I'm not exaggerating when I tell you that for the last 20 years we have sweet potatoes that come up volunteer each and every year. We never have to plant them and yet receive a nice harvest every fall. It all started from composting one Beauregard Sweet Potato. That one sweet potato expanded and multiplied. To that, we added an heirloom variety called Golden Wonder, that we picked up from a guy called "The Barefoot Gardener" in Tennessee. The Golden Wonders were prolific, producing a nice tasting sweet potato, but not as rich of a color and flavor as the Beauregard. To add insult to injury, the Golden Wonder's crowded out the Beauregards.
Just to the east and north of us in a community between Evangeline and Iota is a farming family named Garber. Everyone else around here grows rice. They grow sweet potatoes.
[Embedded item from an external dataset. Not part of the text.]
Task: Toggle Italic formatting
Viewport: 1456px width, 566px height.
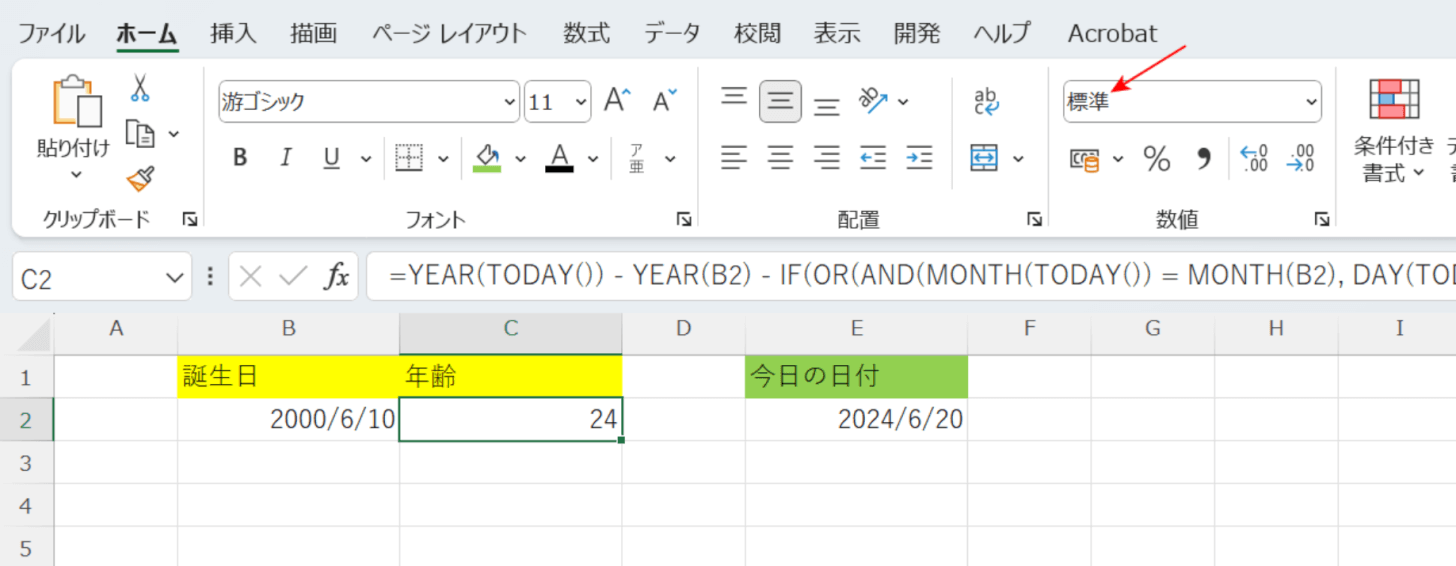Action: (x=286, y=158)
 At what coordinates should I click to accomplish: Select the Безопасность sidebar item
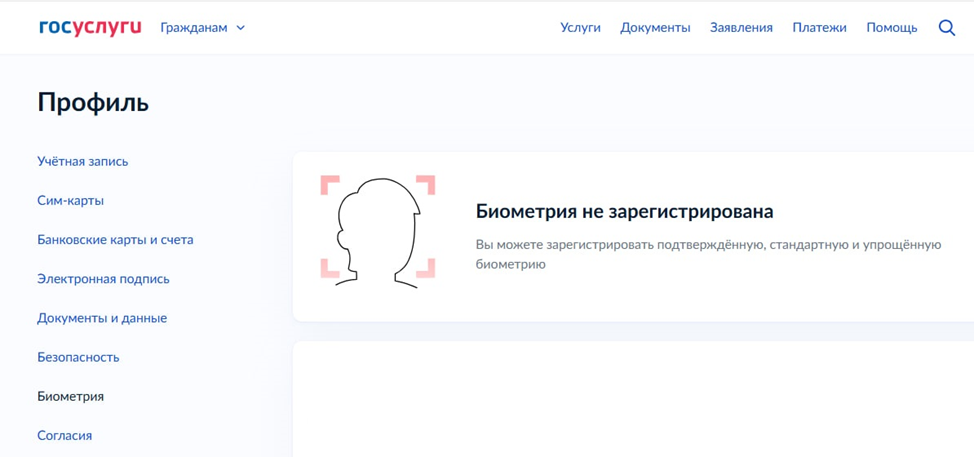[x=78, y=357]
I picked up a box of a variety they grow called Evangeline from our local feed store. Admittedly, I purchased them to eat. We made sweet potato fries, and I'll vouch for the flavor. Yum! But the other reason I bought the box was to attempt to get a local variety growing in our garden again.
No matter how thorough you are when digging sweet potatoes, you always miss a root. From that root comes new sweet potato plants. Here is a Golden Wonder growing up this spring. My idea this year is to pull up 2/3's of these to allow room for the Evangeline's to get a foothold.
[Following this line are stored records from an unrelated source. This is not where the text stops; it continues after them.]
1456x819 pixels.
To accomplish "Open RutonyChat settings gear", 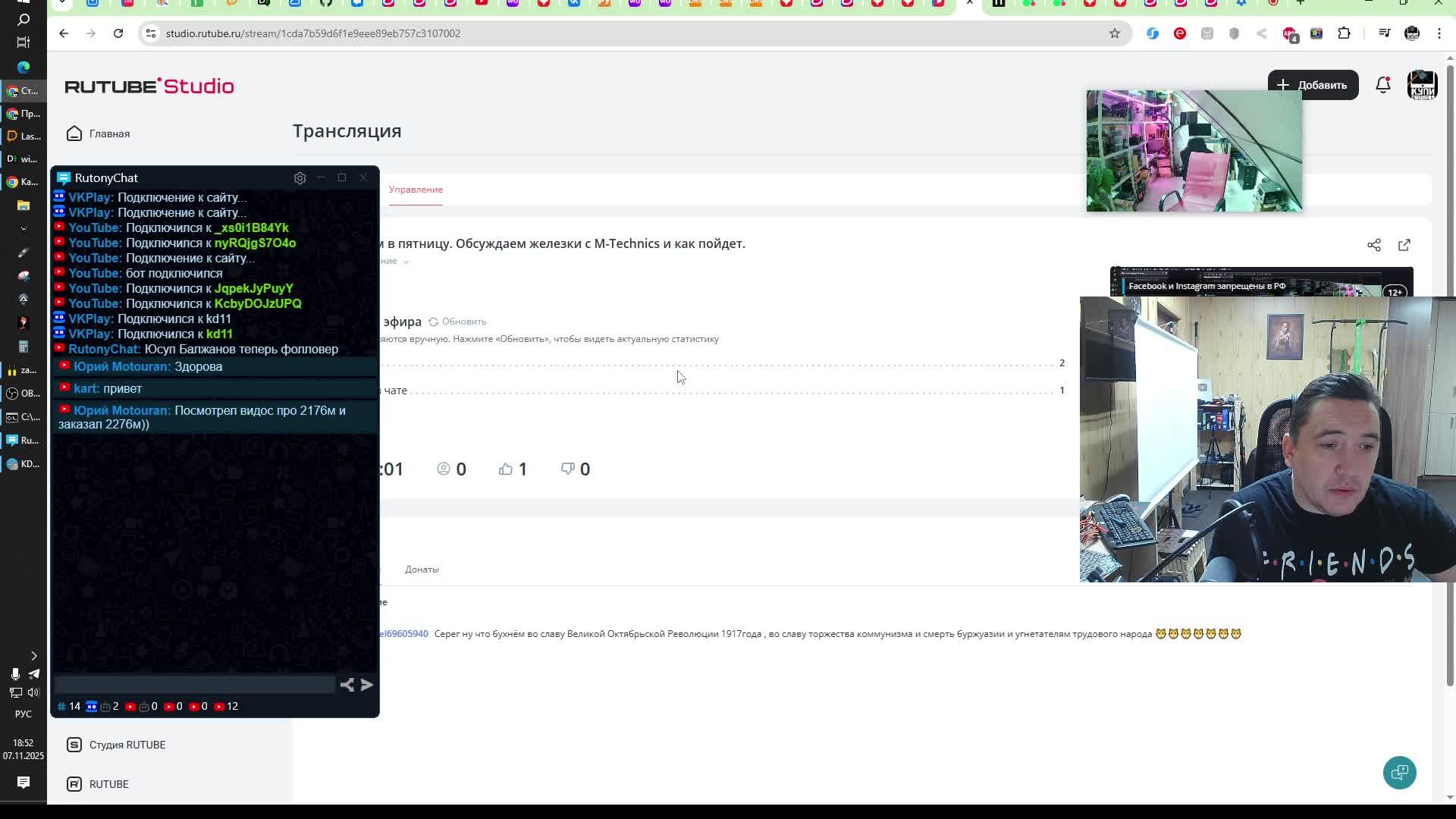I will (300, 178).
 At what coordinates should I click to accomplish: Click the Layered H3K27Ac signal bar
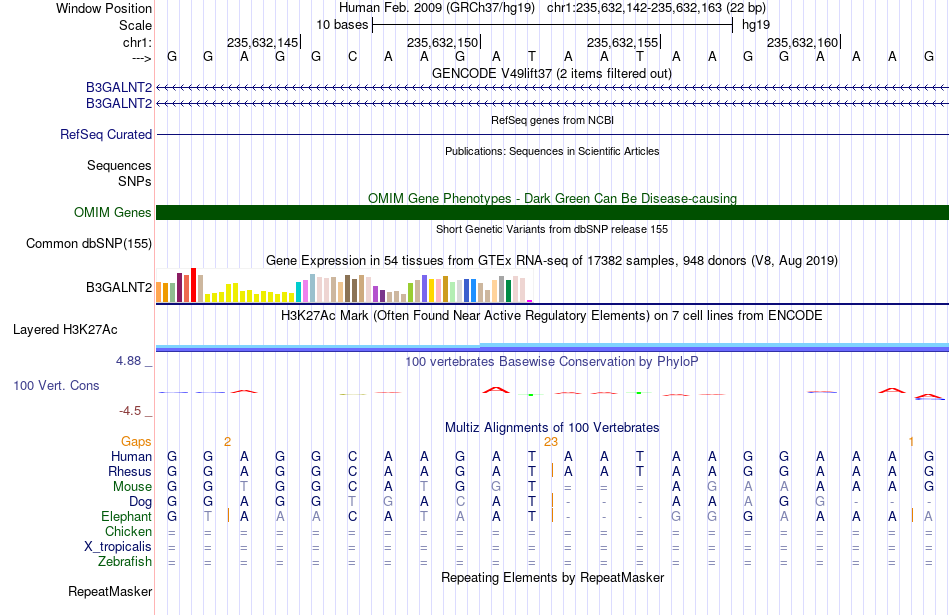(552, 347)
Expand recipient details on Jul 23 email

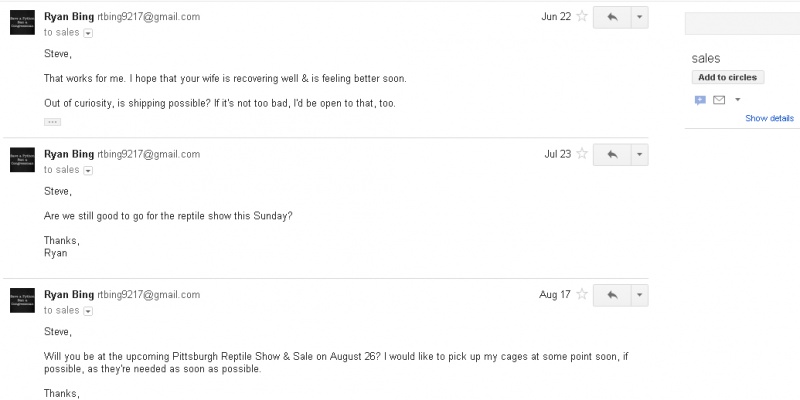(88, 171)
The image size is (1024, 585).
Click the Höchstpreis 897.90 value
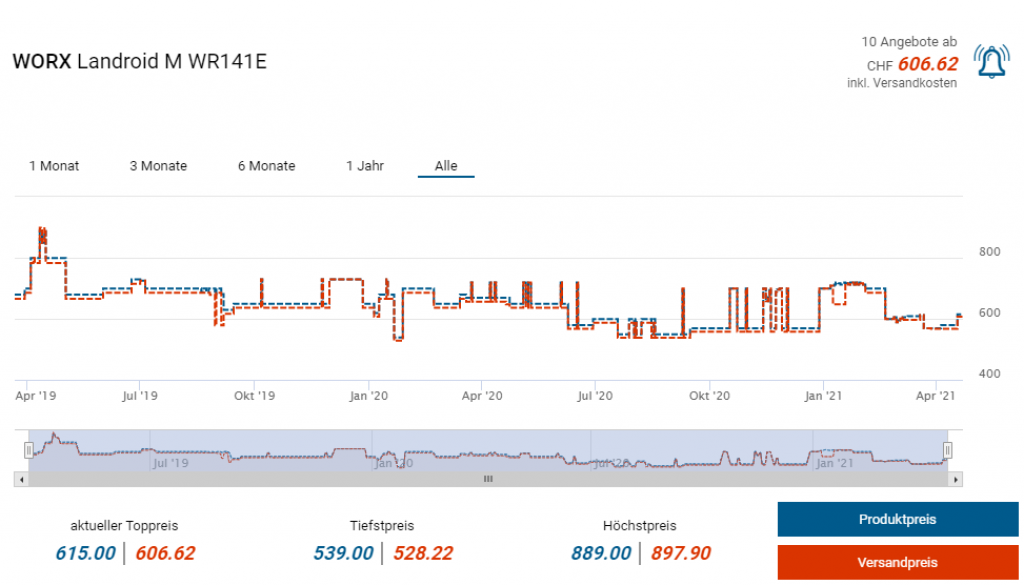click(x=681, y=553)
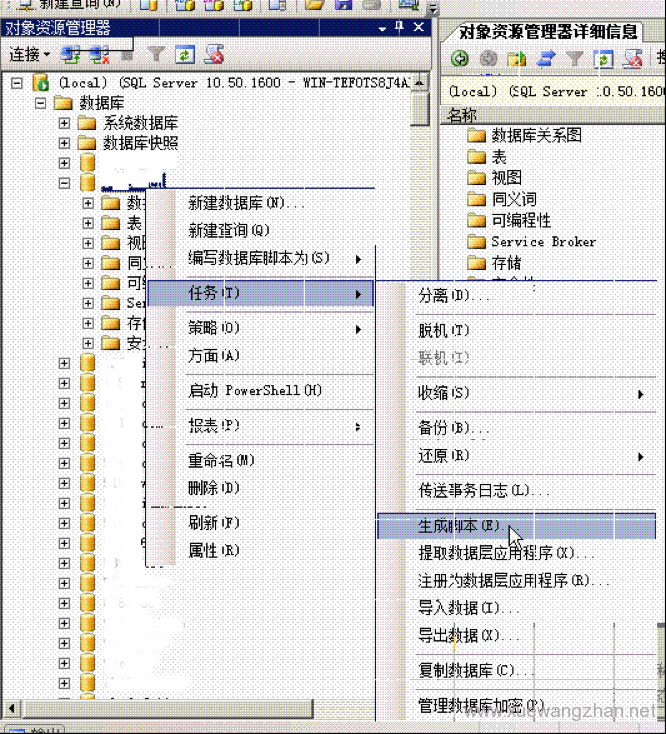This screenshot has width=666, height=734.
Task: Refresh the Object Explorer tree
Action: coord(186,54)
I picked out eight sweet potatoes from the box that were on the smaller side - we want to eat the big ones! I also picked the ones that had "slips" or sprouts growing out from one end.
This sprout will grow out a vine. Now you can put the sweet potato in water and the slips will grow out. You can then clip them and they'll develop roots and grow. I think I'm just going to plant the potato whole. That's what we did with the Beauregard a long time ago and it grew without planting individual slips. We'll see if this works.
I dug a shallow hole in the north part of the garden and planted the potatoes with the sprouts sticking up.
I watered them in and marked where I planted them with blue flags.
I'll keep a close eye on them. We will hopefully experience a good growth of the Evangeline variety of sweet potato in our garden, allowing them to establish themselves so we can enjoy them year after year.